For the sake of argument, and because it seems to be most favoured by supporters, let's say that the PR model being considered is 50/50 MMPR. 308 MPs would be elected, as now, via first-past-the-post in 308 ridings. An additional 308 MPs would be elected via affiliation with their party's percentage of the national popular vote (note - debate over the proper size of the House of Commons is for another day).
My overall objections to PR in all its forms are outlined in previous posts, as well as here and here. Let us consider the possible sub-models of 50/50 MMPR, i.e. how exactly the other 308 MPs should be chosen.
1) Ghost MPs
Skip the actual people; if Liberals win 115 PR MPs, the Liberal leader simply has 115 additional votes on every issue as well as his own. This is my favorite sub-model, because it's the most honest. If the Liberals gain the 115 MPs because of Liberal Party support, it should be the Liberal Party who makes the decisions. The sole objection here is that the optics are awful (and as such, is a pretty good argument against PR as a whole).
U.S. Electoral College! Same as 1), but have human beings raising their hands to vote, representing their party's views exactly.
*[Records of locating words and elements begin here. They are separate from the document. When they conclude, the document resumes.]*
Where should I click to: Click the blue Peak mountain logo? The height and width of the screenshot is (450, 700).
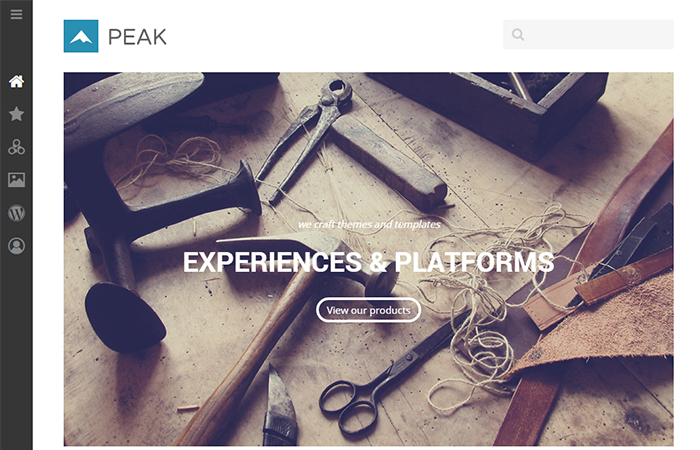[81, 36]
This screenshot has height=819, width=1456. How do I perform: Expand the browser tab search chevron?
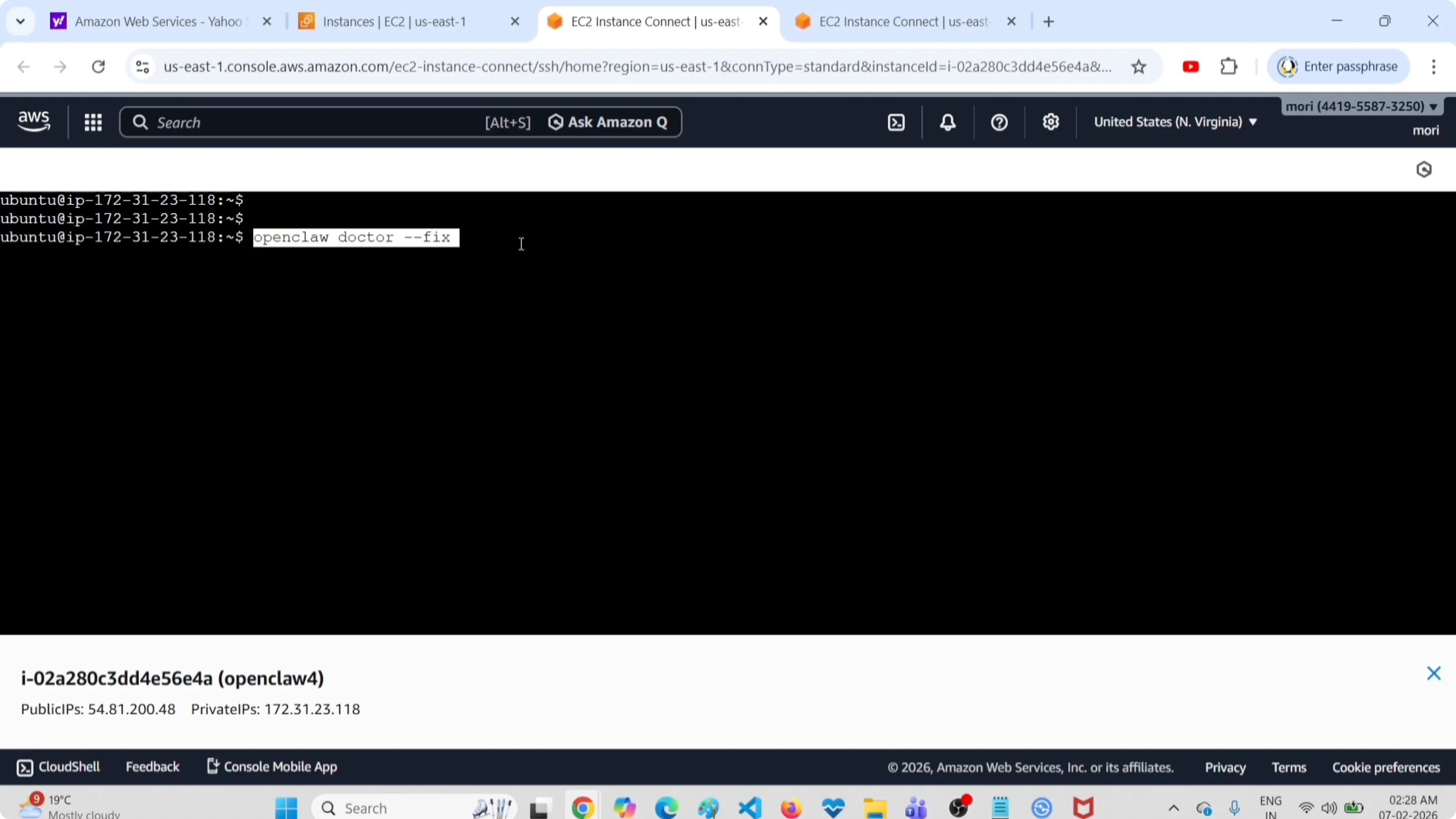21,22
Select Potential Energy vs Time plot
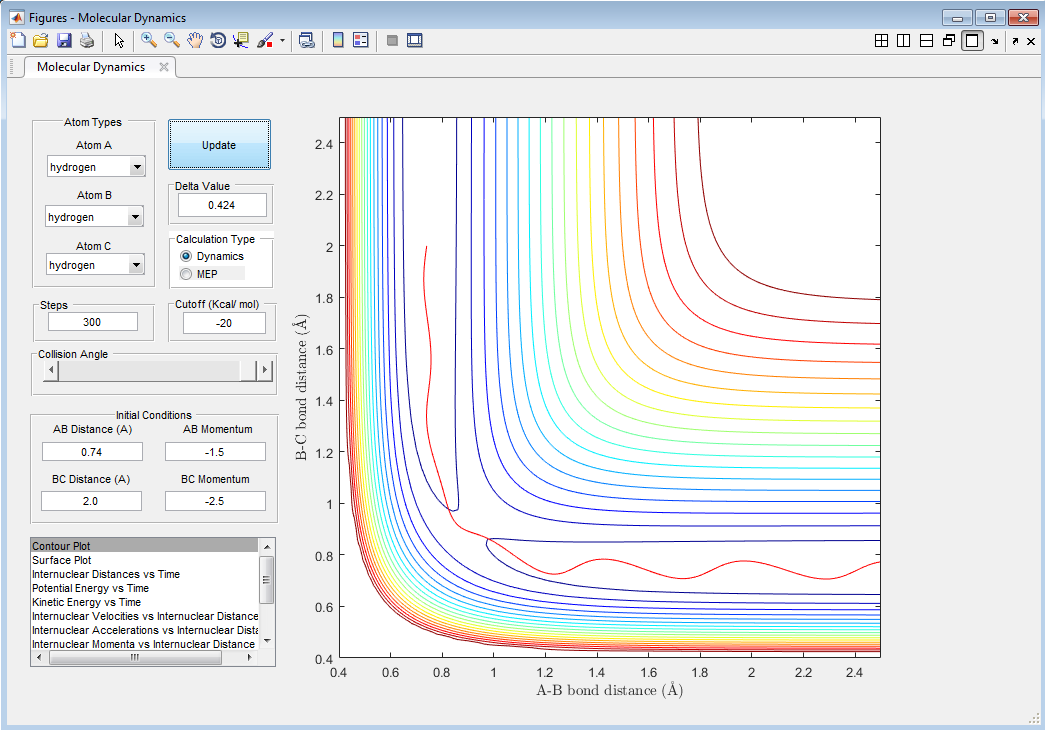1045x730 pixels. click(x=90, y=588)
The identity of the Robo-MPs is unimportant, as they exist solely to vote the party line. Objection here is that it's dishonest; using figureheads to obscure the undemocratic stench of 1).
2) MPs appointed by the party off their own list. We already have a place where party hacks can while away their days with little fear of losing their jobs - the Senate. We also now approach the point where individual MPs may vote against the party line, undermining PR's stated purpose of party representation.
3) MPs appointed by the party based on internal elections. As I have noted, this poses a real conundrum when it comes to the stated purpose of PR. Voters are electing the party; yet there is a real likelihood that the people who "win" the internal party elections did so by differentiating themselves from party boilerplate. Single issue sub-groups within a party could no doubt elevate favoured candidates into very high positions on the party list. Rural western NDPers could absolutely get pro-lifers to near the top of their party list; is this what Toronto's NDP voters are supporting when they vote NDP?
4) MPs voted in directly off a list by their party's voters. All the problems of 3), with the added bonus of more difficult balloting. Intra-party campaigning would be going on at the same time as the general election, which would be chaos. Voters would need to weigh the merits of the party, as well as the merits of the individuals running, which should be noted is the exact same situation as we have now.
5) MPs to be "riding losers" with the biggest % of popular support. I hate this option, which would allow candidates rejected by voters in their own hometowns to slip in Parliament's backdoor. These people are probably least likely to toe the party line, because they're going to have to run again next time, and need to appeal to their home riding. Defeats the purpose, or at least diminishes the effectiveness, of PR.
There you have it. If I'm not right, at least I hope I'm clear.